Detect the encoding of a file
Well this is a doozy, and bound to require constant upkeep.
I always start off reading files like this...
using (var sr = new StreamReader(fileName))
Then, someone complains that their non-ascii files weren't read correctly, I ask for example files, perform some tests and end up with this:
using (var sr = new StreamReader(fileName, System.Text.Encoding.UTF8))

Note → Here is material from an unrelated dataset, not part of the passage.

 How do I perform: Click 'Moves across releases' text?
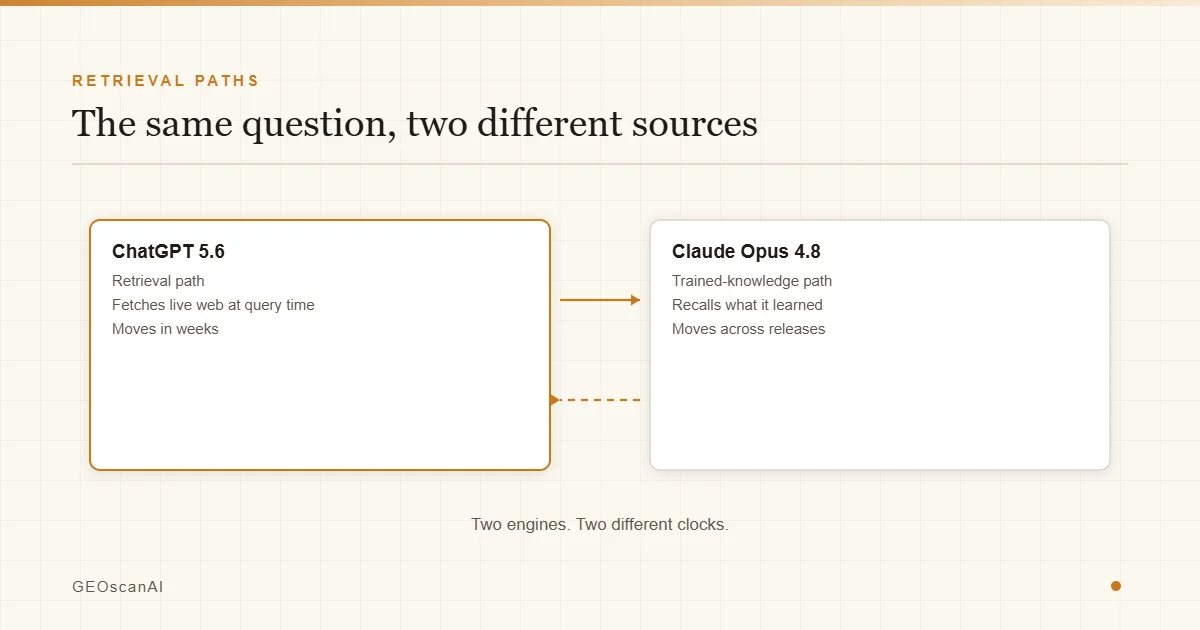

It works for a while, then I receive more complaints and more test files. I see that it doesn't work for the new test files. Hmm.
I studiously avoid thinking about "The Absolute Minimum Every Software Developer Absolutely, Positively Must Know About Unicode and Character Sets (No Excuses!)".
I can open the file in NotePad++ and see under the conveniently named "Encoding" menu, exactly which encoding NotePad++ decides on for a given file.
I've learned that some files have byte order marks that give pretty important clues about the encoding.
Here's my re-creation fo the table from Wikipedia: Byte order marks by encoding
Encoding | Representation (hexadecimal) | Representation (decimal) | Might look like... |
---|---|---|---|
UTF-8 |
EF BB BF |
239 187 191 |
 |
UTF-16 (BE) |
FE FF |
254 255 |
þÿ |
UTF-16 (LE) |
FF FE |
255 254 |
ÿþ |
UTF-32 (BE) |
00 00 FE FF |
0 0 254 255 |
NULNULþÿ (where NUL means the NULL character) |
UTF-32 (LE) |
FF FE 00 00 |
255 254 0 0 |
ÿþNULNUL |
UTF-7 |
2B 2F 76 |
43 47 118 |
+/v |
UTF-1 |
F7 64 4C |
247 100 76 |
÷dL |
UTF-EBCDIC |
DD 73 66 73 |
221 115 102 115 |
Ýsfs |
SCSU |
0E FE FF[c] |
14 254 255 |
^Nþÿ (where ^N is the shift out character) |
BOCU-1 |
FB EE 28 |
251 238 40 |
ûî( |
GB-18030 |
84 31 95 33 |
132 49 149 51 |
„1•3 |
Wikipedia points out that for UTF-8
, UTF-7
, UTF-1
, UTF-EBCDIC
, SCSU
, BOCU-1
, GB-18030
these starting bytes of the file are not literally a "byte order mark" as these encoding don't take multiple bytes to encode a characters, hence no byte order is needed. instead in those cases these bytes act as an indicator of the encoding.
(But this doesn't help if no byte order mark is present.)
From stack overflow I've found an answer, with a lot of upvotes, which almost works for me. It relies on the presence of a BOM
as listed above, and failing that returns default
.
Only change I had to make is highlighted below:
/// <summary>
/// Determines a text file's encoding by analyzing its byte order mark (BOM).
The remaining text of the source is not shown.